Sources: GitHub Security Advisory · The Hacker News
💡 Key Takeaway: AI gateway and proxy services belong in vulnerability management. Patch LiteLLM, restrict admin exposure, review container and host command execution logs, and inventory experimental AI services that quietly became production dependencies.
Ivanti Sentry exploitation followed quickly after patch disclosure
Attackers began targeting CVE-2026-10520 in Ivanti Sentry, a maximum-severity flaw that can lead to root-level code execution on internet-exposed secure mobile gateway appliances. CISA added the vulnerability to KEV and ordered federal remediation under its new accelerated directive.
Sources: BleepingComputer · BleepingComputer · Help Net Security
💡 Key Takeaway: Mobile access gateways should be patched and checked for compromise immediately after exploit news. Limit internet exposure, review appliance logs, and plan replacement or segmentation for systems that cannot be updated quickly.
CISA’s BOD 26-04 formalizes faster risk-based patching for federal agencies
CISA issued Binding Operational Directive 26-04, requiring federal civilian agencies to prioritize security updates based on risk. The highest-risk categories can require action in as little as three days, and guidance emphasizes public exposure, KEV status, automation potential, and exploit access level.
💡 Key Takeaway: Private-sector teams should borrow the model even if they are not bound by it. A single patch SLA is too slow; remediation speed should change when a flaw is exploited, internet-facing, automatable, or grants privileged access.
AudiA6 crypto-laundering service disruption hit ransomware financial infrastructure
Europol announced the disruption of AudiA6, a cryptocurrency laundering pipeline trusted by ransomware gangs and cybercriminal networks and tied to hundreds of millions of euros in illicit funds. The operation involved international law enforcement cooperation and infrastructure seizure.

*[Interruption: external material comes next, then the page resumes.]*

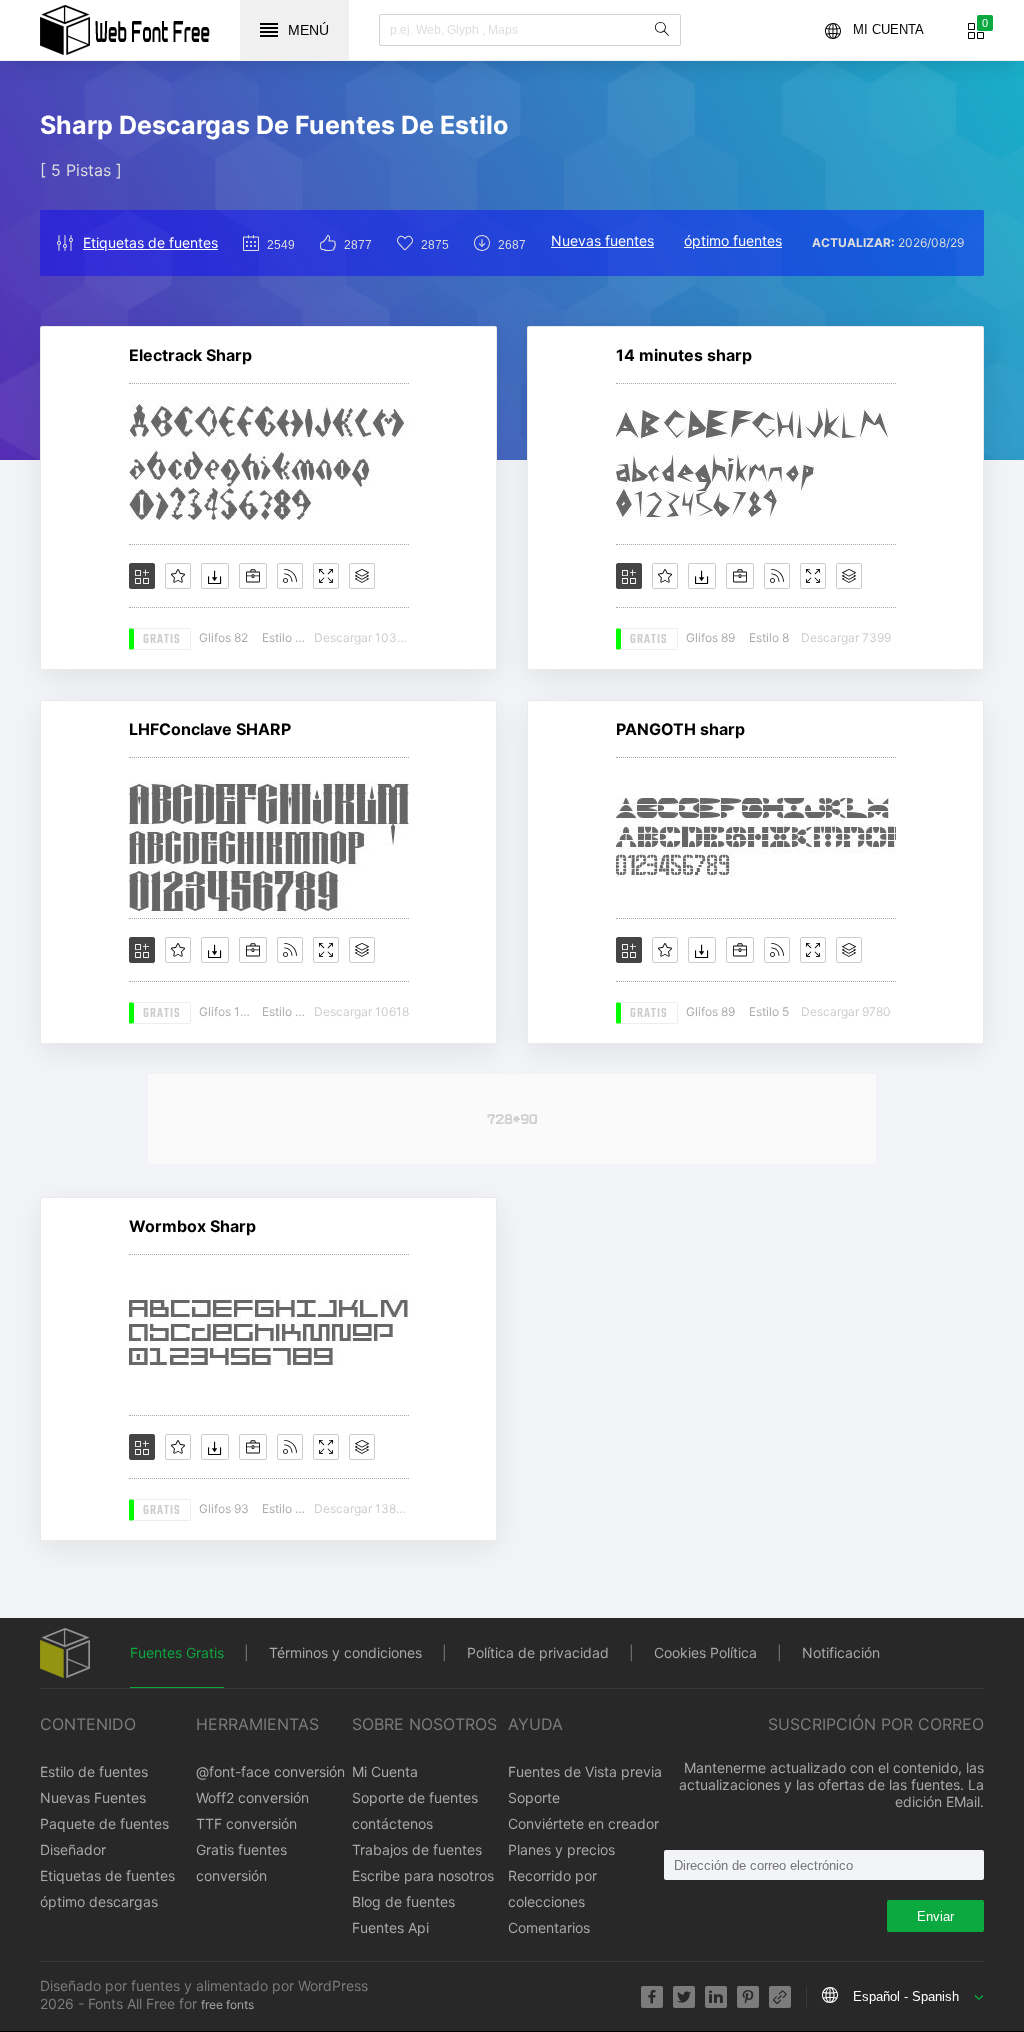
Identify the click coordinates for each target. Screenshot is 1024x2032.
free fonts (227, 2004)
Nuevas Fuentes (93, 1797)
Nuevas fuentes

Sources: Europol · The Hacker News · Help Net Security
💡 Key Takeaway: Law-enforcement disruption can change attacker economics, but it does not remove the operational risk. Continue hardening backup, identity, VPN, and data-egress controls while monitoring for ransomware groups shifting payment and laundering channels.
✅ This Week’s Defensive Check
Open a 72-Hour Exposed-System Response Ticket
Action: Open one response ticket covering this week’s highest-risk exposed systems and attach it to the normal vulnerability workflow.
Who runs it: Vulnerability management owns the ticket. System owners for VPN, ERP, SaaS, SIEM, backup, AI gateway, MDM, mobile gateway, and remote-access infrastructure provide status. Incident response reviews compromise evidence. Identity reviews credential or token exposure.
Check these specifically: Check Point VPN, Oracle PeopleSoft, ServiceNow APIs, Splunk Enterprise, Veeam Backup & Replication, LiteLLM, Ivanti Sentry, Chrome enterprise update compliance, and any internet-facing system that appears in KEV or active-exploitation reporting.
Evidence you’re done: The ticket includes owner, exposure status, current version, mitigation or patch status, log source, compromise-review result, credential or token rotation decision, and emergency isolation method for each affected system.
💡 Key Takeaway: A fast patch is only half the job. For exposed systems tied to access, data, logs, or recovery, the ticket must also prove whether compromise was checked and who owns the next action.
🧠 Final Word
This was a high-leverage systems week. VPN access, PeopleSoft management endpoints, ServiceNow APIs, Splunk infrastructure, Veeam backup servers, AI gateways, and mobile access appliances all showed up in the same news cycle. That is the shape of modern enterprise risk: the most valuable targets are the systems that quietly connect everything else.
Patch the urgent items, but also update the operating model. Internet exposure, KEV status, exploit automation, and privilege impact should decide how fast the organization moves.